El gran desafío es interno

La ambición nacional que ha planteado una clara mayoría de la sociedad catalana, más que un cambio de estatus en la relación con España, exigirá una metamorfosis interna de una magnitud enorme. El hecho de que, de entrada, el grueso del conflicto se haya proyectado en la posible secesión de España, no sólo enmascara la dimensión del desafío, sino que, lo que es más grave, oculta su verdadera naturaleza. Dicho en dos frases: una, la empresa más importante que encarará una Cataluña independiente es la de la transformación interior, y dos, la razón de todo esto no es tanto huir de un estado maltratador, que también, como poder dibujar un horizonte propio de justicia y prosperidad.
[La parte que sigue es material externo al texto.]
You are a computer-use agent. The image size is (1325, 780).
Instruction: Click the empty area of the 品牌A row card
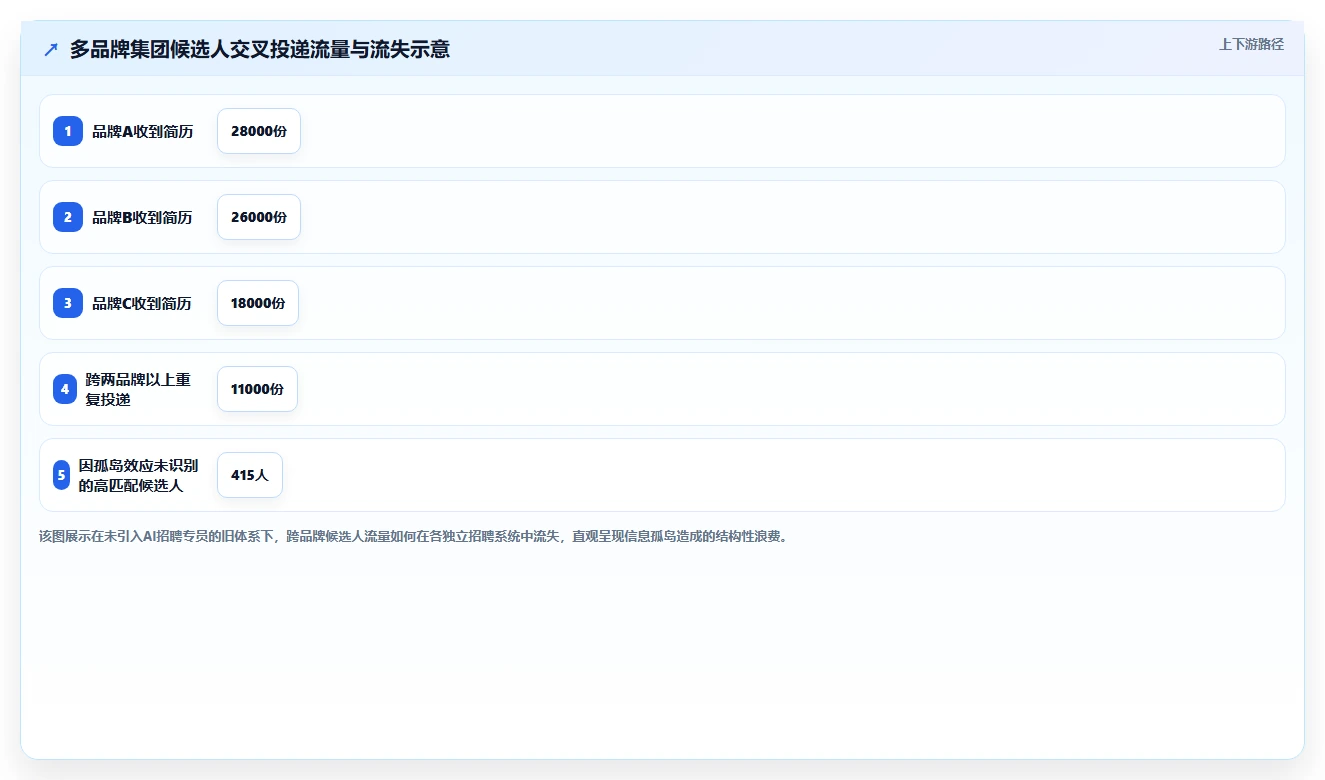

Creo que, aunque pueda parecer obvio, es necesario repetirlo y tenerlo muy presente para no errar en el análisis de las tensiones que empezamos a ver en la sociedad catalana, y sobre todo de las que veremos en los próximos meses. Quien primero lo ha empezado a sufrir ha sido el Partido de los Socialistas de Cataluña. A primera vista, podríamos pensar que el conflicto que viven los socialistas catalanes se debe sólo a la colisión de intereses entre el PSOE y el PSC en el ámbito del catalanismo. Y esta dimensión es ciertamente relevante. Pero, desde mi punto de vista, el gran debate que debe resolver el PSC es otro. De hecho, su pérdida de centralidad política es anterior al dilema soberanista. Y tiene que ver con una cuestión de relevo generacional mal resuelta. Y con la revisión del ideario socialdemócrata, en crisis en toda Europa. O de su ceguera para leer a tiempo los cambios profundos que asediaban a la sociedad catalana, a la que ahora no tiene nada de especial que ofrecer. Si el PSC sólo se centra en el conflicto entre unionistas y soberanistas, no tendrá otra salida que la de una división que no aprovechará ni a unos ni a otros, porque de unionistas y soberanistas ya vamos servidos.

Ahora bien, el caso del PSC no es muy diferente de lo que tendrá que encarar CiU en los próximos tiempos. El modelo de federación que ha sido la relación de CDC con UDC se estableció para jugar una partida política diferente de la actual, y sobre todo de la futura. Hasta hace cuatro días, la ambigüedad de la suma no había sido un obstáculo sino una de las bases en las que CiU fundamentaba sus éxitos electorales. Pero en las últimas elecciones esta ambigüedad ya se convirtió en una de las muchas causas del fracaso en la expectativa de resultados. Y esto no ha hecho más que empezar. La federación debe decidir si es mejor hacer la ruptura lo antes posible y de forma civilizada, o si prefiere una ruptura sobre una relación gangrenada. Vuelvo a lo de antes: no es sólo cuestión de más o menos soberanismo, sino de acomodación al cambio de paradigma político que significa la aspiración al Estado propio. Quizás al combate partidista le basta denunciar a un Duran unionista, pero el problema de fondo no va por ahí. La relación entre CDC y UDC señala un modelo caduco, y o se reinventa o, incluso habiendo liderado la victoria hacia una Catalunya independiente, desaparecerá.

Lo que digo del PSC y de CiU se puede hacer extensivo a cada uno de los partidos que determinan los discursos políticos y los equilibrios parlamentarios actuales. Pero también afecta a las principales instituciones del país. Para empezar, las económicas, tal y como pone de manifiesto el fiasco anunciado del acto que prepara la patronal Fomento del Trabajo para el próximo día 14. Que una parte del empresariado siga mirando hacia atrás para salvar sus viejas hegemonías dice muy poco de la capacidad de adaptación al futuro y de la preparación para asumir los riesgos que les supone. Y detrás de las organizaciones económicas van todas las demás.

Una Cataluña independiente exigirá un cambio interno radical. Es un error propio de los temerosos pensar que la independencia sólo se puede saldar con la fractura social. Todo lo contrario: para quienes queremos un país emancipado, sólo la posibilidad de decidir nuestro futuro -dentro de los márgenes que ofrece un mundo global, claro- puede garantizar poder seguir con éxito la lucha siempre titánica para ser un solo pueblo, es decir, de hacer definitivamente posible el «plebiscito cotidiano» -como decía Renan- que nos calificará como nación.